Sunday, October 10, 2010
The New Exit in Venture Capital, by Darian M. Ibrahim, University of Wisconsin Law School, was recently posted on SSRN. Here is the abstract:
This Article is the first to explore a third exit option in venture capital to supplement IPOs and trade sales: secondary markets for the sale of individual ownership interests in start-ups and venture capital funds. The Article begins by explaining how high levels of investor lock-in and illiquidity are embedded in the VC model and have been made worse by negative and perhaps lasting changes in IPO markets. While most private companies have no market for their shares and therefore must rely on legal solutions to the problems caused by investor lock-in, this Article reveals the unique development of a market solution for investors in private start-ups and VC funds. These secondary markets that are emerging in venture capital can increase liquidity for investors, reduce agency costs in start-up and VC fund governance, and mitigate VC-entrepreneur conflicts over traditional exit decisions.
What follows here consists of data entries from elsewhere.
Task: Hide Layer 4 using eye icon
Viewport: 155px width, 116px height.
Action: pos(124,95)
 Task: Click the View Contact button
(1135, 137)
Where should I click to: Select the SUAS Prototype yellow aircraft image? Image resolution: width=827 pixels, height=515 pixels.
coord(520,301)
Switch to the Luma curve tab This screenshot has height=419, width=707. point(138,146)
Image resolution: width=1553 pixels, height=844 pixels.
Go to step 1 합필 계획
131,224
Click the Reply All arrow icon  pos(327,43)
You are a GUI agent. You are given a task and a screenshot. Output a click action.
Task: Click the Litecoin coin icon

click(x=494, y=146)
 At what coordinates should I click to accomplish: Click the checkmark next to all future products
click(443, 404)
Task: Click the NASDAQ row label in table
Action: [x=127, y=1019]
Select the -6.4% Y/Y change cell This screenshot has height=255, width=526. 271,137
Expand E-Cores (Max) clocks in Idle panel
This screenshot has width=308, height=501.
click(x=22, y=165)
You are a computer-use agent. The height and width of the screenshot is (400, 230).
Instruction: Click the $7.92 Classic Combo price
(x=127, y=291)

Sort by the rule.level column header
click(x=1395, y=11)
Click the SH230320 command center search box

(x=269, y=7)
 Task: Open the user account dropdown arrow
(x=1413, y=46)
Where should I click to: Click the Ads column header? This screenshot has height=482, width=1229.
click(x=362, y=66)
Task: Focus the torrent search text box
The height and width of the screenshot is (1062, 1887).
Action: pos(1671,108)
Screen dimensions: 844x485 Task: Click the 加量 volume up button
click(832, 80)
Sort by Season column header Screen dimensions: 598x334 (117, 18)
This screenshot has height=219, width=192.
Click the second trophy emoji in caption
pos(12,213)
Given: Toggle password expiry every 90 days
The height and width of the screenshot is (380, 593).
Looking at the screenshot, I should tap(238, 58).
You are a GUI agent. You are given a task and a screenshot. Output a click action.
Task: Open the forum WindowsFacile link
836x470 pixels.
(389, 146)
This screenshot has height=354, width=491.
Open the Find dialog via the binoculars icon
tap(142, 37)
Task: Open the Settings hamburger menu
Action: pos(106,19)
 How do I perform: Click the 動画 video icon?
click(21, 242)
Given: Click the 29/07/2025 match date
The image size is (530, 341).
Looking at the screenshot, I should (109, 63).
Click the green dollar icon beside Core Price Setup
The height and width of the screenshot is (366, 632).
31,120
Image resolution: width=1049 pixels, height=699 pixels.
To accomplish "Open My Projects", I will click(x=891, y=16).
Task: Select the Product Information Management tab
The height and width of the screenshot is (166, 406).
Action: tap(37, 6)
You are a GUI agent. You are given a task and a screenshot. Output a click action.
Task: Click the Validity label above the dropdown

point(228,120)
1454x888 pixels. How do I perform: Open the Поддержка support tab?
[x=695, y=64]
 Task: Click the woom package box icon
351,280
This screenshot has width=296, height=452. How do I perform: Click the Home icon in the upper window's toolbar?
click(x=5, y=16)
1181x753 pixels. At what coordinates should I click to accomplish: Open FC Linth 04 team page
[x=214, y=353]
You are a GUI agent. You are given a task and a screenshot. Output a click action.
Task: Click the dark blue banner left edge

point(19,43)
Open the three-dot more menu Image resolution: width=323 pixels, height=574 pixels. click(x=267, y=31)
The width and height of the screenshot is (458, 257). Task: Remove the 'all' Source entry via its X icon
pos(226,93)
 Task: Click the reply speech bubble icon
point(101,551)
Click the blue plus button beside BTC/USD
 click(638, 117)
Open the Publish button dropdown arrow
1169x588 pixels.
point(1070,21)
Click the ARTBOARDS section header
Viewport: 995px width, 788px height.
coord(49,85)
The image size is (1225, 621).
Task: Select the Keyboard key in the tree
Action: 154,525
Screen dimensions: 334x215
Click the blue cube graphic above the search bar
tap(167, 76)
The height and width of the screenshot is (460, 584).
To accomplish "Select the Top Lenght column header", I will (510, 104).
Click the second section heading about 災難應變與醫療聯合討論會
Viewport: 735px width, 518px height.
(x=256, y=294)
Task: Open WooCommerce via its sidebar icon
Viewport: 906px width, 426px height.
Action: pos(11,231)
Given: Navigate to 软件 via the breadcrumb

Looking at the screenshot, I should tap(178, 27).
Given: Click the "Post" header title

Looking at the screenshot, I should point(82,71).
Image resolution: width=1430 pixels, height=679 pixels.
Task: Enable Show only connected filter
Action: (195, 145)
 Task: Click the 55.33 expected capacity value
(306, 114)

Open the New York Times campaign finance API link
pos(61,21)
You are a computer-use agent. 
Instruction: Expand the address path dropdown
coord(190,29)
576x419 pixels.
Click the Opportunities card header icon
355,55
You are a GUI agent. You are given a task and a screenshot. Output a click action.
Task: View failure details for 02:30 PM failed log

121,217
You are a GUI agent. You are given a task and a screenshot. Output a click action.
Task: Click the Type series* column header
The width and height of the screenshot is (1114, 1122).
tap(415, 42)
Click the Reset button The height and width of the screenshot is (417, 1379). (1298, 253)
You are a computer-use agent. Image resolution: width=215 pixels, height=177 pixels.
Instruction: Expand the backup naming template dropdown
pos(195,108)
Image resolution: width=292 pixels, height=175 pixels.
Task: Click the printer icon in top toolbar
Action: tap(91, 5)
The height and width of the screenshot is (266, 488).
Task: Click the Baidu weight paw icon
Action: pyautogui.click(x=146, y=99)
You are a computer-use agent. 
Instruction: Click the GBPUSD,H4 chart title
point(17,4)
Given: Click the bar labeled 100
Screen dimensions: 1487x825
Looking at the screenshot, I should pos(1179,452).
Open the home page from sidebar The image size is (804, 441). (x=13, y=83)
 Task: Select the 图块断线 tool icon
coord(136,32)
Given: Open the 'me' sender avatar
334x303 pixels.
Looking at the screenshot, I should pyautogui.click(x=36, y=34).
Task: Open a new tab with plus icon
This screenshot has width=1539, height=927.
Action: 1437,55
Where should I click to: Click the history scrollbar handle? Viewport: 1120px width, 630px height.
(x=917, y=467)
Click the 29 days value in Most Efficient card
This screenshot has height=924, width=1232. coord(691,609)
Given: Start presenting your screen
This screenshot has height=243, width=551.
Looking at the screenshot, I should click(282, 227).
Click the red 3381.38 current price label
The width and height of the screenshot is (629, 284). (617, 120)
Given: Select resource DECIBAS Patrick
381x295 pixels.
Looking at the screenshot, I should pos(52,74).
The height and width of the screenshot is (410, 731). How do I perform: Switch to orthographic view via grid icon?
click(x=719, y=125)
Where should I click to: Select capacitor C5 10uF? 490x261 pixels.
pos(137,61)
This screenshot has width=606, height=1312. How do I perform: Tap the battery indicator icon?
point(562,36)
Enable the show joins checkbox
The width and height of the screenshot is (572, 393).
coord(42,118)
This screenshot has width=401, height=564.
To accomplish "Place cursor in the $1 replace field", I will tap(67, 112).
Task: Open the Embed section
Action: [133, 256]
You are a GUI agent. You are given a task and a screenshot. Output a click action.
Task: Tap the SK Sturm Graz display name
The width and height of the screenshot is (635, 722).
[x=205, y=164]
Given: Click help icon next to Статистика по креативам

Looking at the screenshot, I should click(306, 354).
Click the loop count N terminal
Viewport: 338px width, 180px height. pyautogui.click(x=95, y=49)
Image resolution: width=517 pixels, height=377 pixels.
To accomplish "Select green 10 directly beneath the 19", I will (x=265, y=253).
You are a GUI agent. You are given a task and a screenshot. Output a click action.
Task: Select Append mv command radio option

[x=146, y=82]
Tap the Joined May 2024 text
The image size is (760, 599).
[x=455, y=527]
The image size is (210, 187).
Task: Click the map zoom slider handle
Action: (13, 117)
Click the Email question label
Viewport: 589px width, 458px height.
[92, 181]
These secondary markets also have limitations, however, including that they can mute high-powered incentives for performance, present high levels of information asymmetry and transaction costs, and face legal impediments to growth. The emergence of electronic marketplaces will help to facilitate transactions and overcome some of these limitations, but certain securities and tax laws may need to be revisited as secondary markets continue to develop.